Last month’s article left you wondering about maintenance and vacancy and how that impacts the numbers discussed. If the investor as the CEO of their new real estate investment firm makes the right decision with respect to buying the right property, and working with the right property management, is it reasonable to think that such a property can be maintained and vacancies weathered with 40 percent of the acquisition price?
That is $41,980.00 to take care of these contingencies for the 30 years discussed. Many say that can be on the conservative side and the figure is much lower than that. So be it…Let’s be conservative. Subtracting the $41,980.00 from the $221,407.16, the remainder is $179,427.16. That is a great return and that figure does not include the $5,500.00 put back in the investor’s pocket, the $20,990.00 initial investment (still belongs to investor), rent raises, appreciation, tax benefits, or hedge against inflation.
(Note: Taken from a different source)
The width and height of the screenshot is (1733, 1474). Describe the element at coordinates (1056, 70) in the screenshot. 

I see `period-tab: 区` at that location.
When you plug in these figures to evidence, the return any calculator will show is the sum of “ridiculous” as a final figure.
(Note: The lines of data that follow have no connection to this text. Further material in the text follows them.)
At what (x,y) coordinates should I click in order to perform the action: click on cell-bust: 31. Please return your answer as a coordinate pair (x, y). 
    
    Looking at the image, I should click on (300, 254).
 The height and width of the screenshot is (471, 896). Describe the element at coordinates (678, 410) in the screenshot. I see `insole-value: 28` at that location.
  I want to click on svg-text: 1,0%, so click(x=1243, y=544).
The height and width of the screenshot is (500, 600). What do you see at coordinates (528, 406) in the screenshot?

Since I like to play in the conservative waters, we can beat on these numbers a little more and see what we get. Let’s estimate that the monthly cashflow after the principle, interest, tax, insurance and property management is $250.00. That is a somewhat unsexy number for a $104,950.00 property. Especially when maintenance and vacancy are not part of the equation yet. It’s time to calculate:
22-month recovery at $250 per month
338 months left to cashflow (360-22 = 338)
$84,500.00 cashflow ($338 months X $250.00)
$168,460.00 income ($84,500 cashflow + $83,960.00 paid off loan)
$41,980.00 contingency for maintenance and vacancy for 30 years
$126,480.00 total income subtracting the contingency fund of $41.980.00
All together =
$5,500.00 paid back
$20,990 still invested in the property
$126,480.00 clear profit
So, we see at even a small income of $250.00 per month this one investment can generate $126,480.00 of profit on top of paying the investor back their $5,500.00 and holding their $20,990.00 in a secure place where their Mr. Hyde consumer cannot take it and buy a depreciating toy.